Me agarré a los delgados barrotes y los empujé, esperando que cediesen bajo mi peso. El sol me quemaba la piel, la jaula era demasiado pequeña, la manta del rincón estaba manchada de vómitos. Los gritos de Arden me estremecieron y redoblaron mi tristeza: Leif nos había traicionado y Caleb se había ido. Todo el tiempo que había dedicado por la noche a pensar si debía quedarme o no, y hasta cuándo, había sido inútil. ¿Qué quería yo? ¿Y Caleb qué quería? Ya no importaba nada.

Nos íbamos. Alguien había decidido por mí. Di patadas a la puerta de la jaula y arañé la cerradura con las uñas. Lloré, chillé e imploré, pero nada, absolutamente nada, podía alterar aquella situación.

El camión descendió por el rocoso precipicio, mientras dábamos tumbos dentro de la jaula. Los chicos mayores retrocedieron y trataron de llevarse a Benny y a Silas hacia el campamento, mientras el enorme vehículo culebreaba, dirigiéndose hacia el lago. No aparté la vista de los chicos: de Aaron que, aferrado al brazo de Leif, le rogaba que hiciese algo; y de Kevin, que arrojó su lanza al aire, pero cayó a tres metros de la cabina del camión. Seguí mirando el refugio y su oscura boca detrás de la maleza.

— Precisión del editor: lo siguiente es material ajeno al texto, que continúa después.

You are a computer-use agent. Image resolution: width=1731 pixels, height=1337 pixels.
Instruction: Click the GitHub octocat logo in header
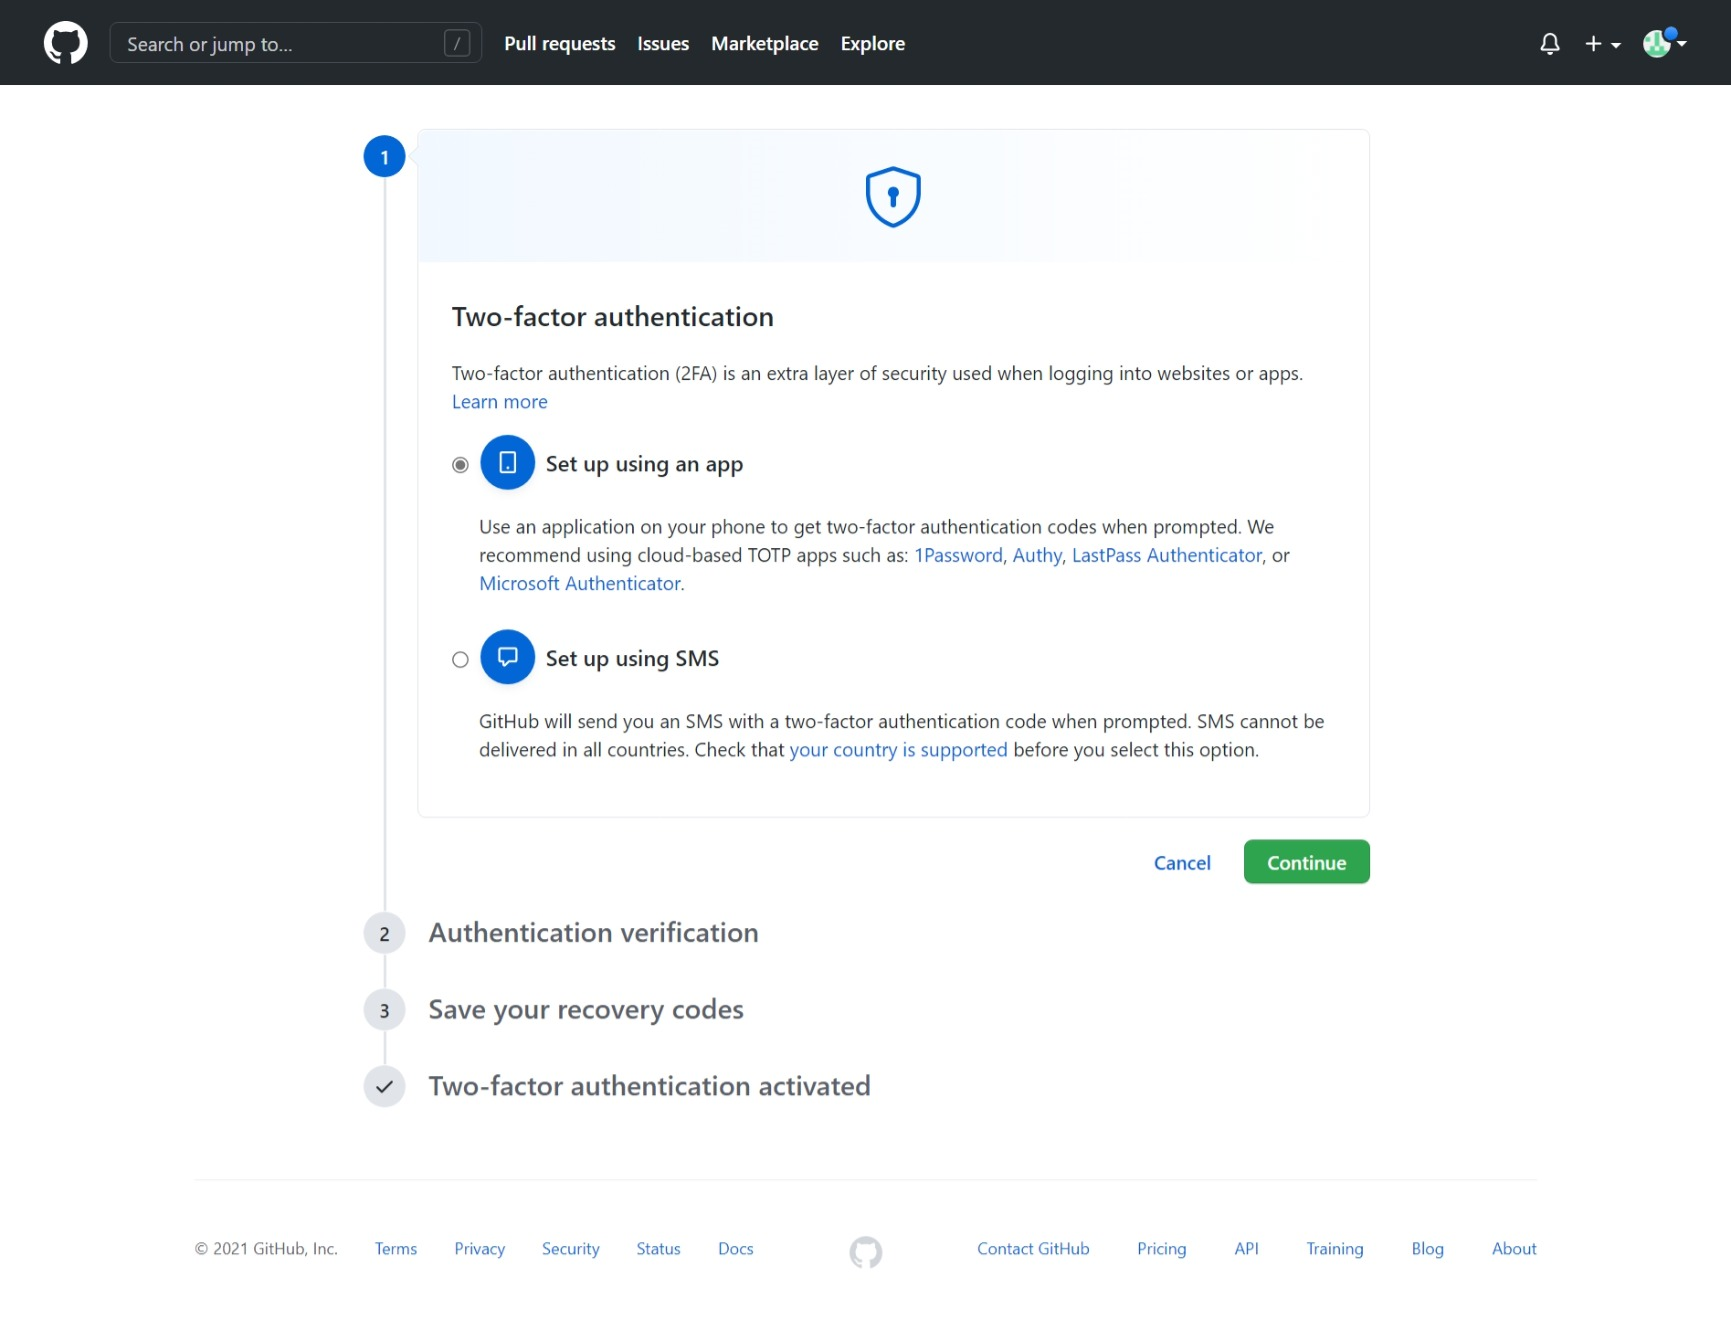(65, 42)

Leif sujetó a Benny por los hombros para retenerlo, pero el niño se zafó y corrió tras el camión, agitando los bracitos y las piernas con furia.

—¡Te quiero! —gritó cuando estaba apenas a tres metros. Agarré los barrotes y se me quebró la voz.

—¡Te quiero! —clamó Silas, que lo seguía.

Ambos continuaron corriendo como locos detrás de la jaula. Vi el movimiento de sus boquitas, repitiendo las mismas palabras mil veces, mientras el camión cabeceaba por el bosque, hasta que los cuerpecitos desaparecieron, inalcanzables, detrás de los árboles.